Thursday, April 30

Viewing “Cut Piece” now, what struck me is how genuinely unsettling it remains. I watched the short film once, then again, floored by how relevant, how prophetic, it feels in our own cultural moment, when many of the long-held gains of feminism, both legal and cultural, seem on the brink of being lost forever. The reality most people took for granted merely a few years ago — that men and women were inherently equal, and that as a society we were collectively striving to remedy the ways in which we weren’t paid or treated as such — is being peeled away with alarming speed. This atmosphere is surely one reason we are seeing a resurgence of interest in feminist performance art of the 1960s, ’70s and early ’80s, much of it difficult, aggressive and surprisingly radical — certainly for its era but even now.

In the past decade or so, the defining trend among curators has been to shine a light on artists who were previously “overlooked.” Various groups who were once misunderstood, neglected or ignored have been excavated and exhibited — artists of color, older women artists, women of Abstract Expressionism and so on (though “overlooked” is, of course, itself a deprecating term). The “rediscovery-industrial complex,” as it’s been wryly termed, has now reached female performance artists, arguably sidelined in their day not only for the confrontational radicalism of their work — what Schneemann called the “considered disregard for the comfort of the audience” — but because their particular art form was not salable, collectible or tied to the market in any way.

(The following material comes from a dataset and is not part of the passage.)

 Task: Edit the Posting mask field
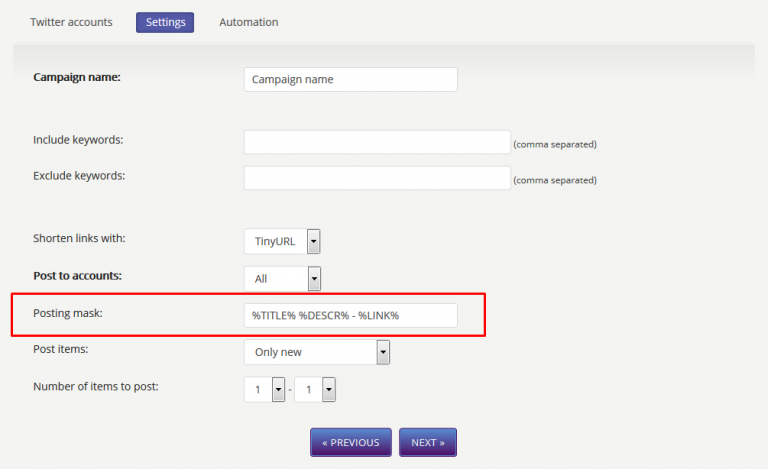tap(351, 315)
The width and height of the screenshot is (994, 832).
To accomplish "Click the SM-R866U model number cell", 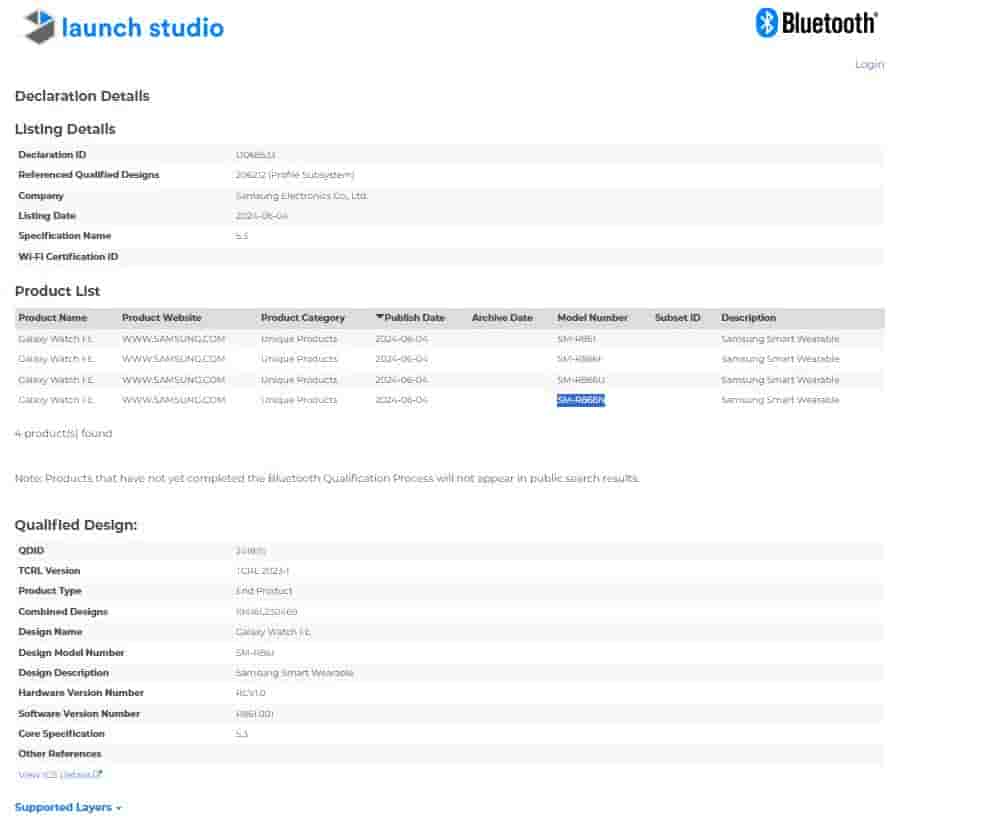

Ono, who has a new exhibition, “Yoko Ono: Music of the Mind,” opening at the Broad museum in Los Angeles next month, is at the center of this reassessment, but she’s not alone. In July, London’s Tate Modern, where the Ono show originated, will mount a significant retrospective of the work of Ana Mendieta, the Cuban American multidisciplinary artist who died in 1985 at 36 years old. The exhibition picks up where this winter’s comprehensive show at Marian Goodman Gallery in New York, “Ana Mendieta: Back to the Source,” left off, examining her short but prolific career through early paintings, remastered films, late sculptures and site-specific interventions in natural landscapes, which Mendieta documented with slides, photographs or film.

Also this spring, Abramović, now 79 and the most influential performance artist still working — for “The Artist Is Present” at MoMA in 2010, she sat staring at museumgoers for roughly seven hours a day over two and a half months, and has generally made testing the limits of human endurance her artistic pursuit — is presenting new and old work at the Gallerie dell’Accademia in Venice, the first living female artist to have a major solo exhibition there. And her “Balkan Erotic Epic,” a four-hour dancing and singing extravaganza that mines Balkan folklore, will have its North American premiere at New York’s Park Avenue Armory in December.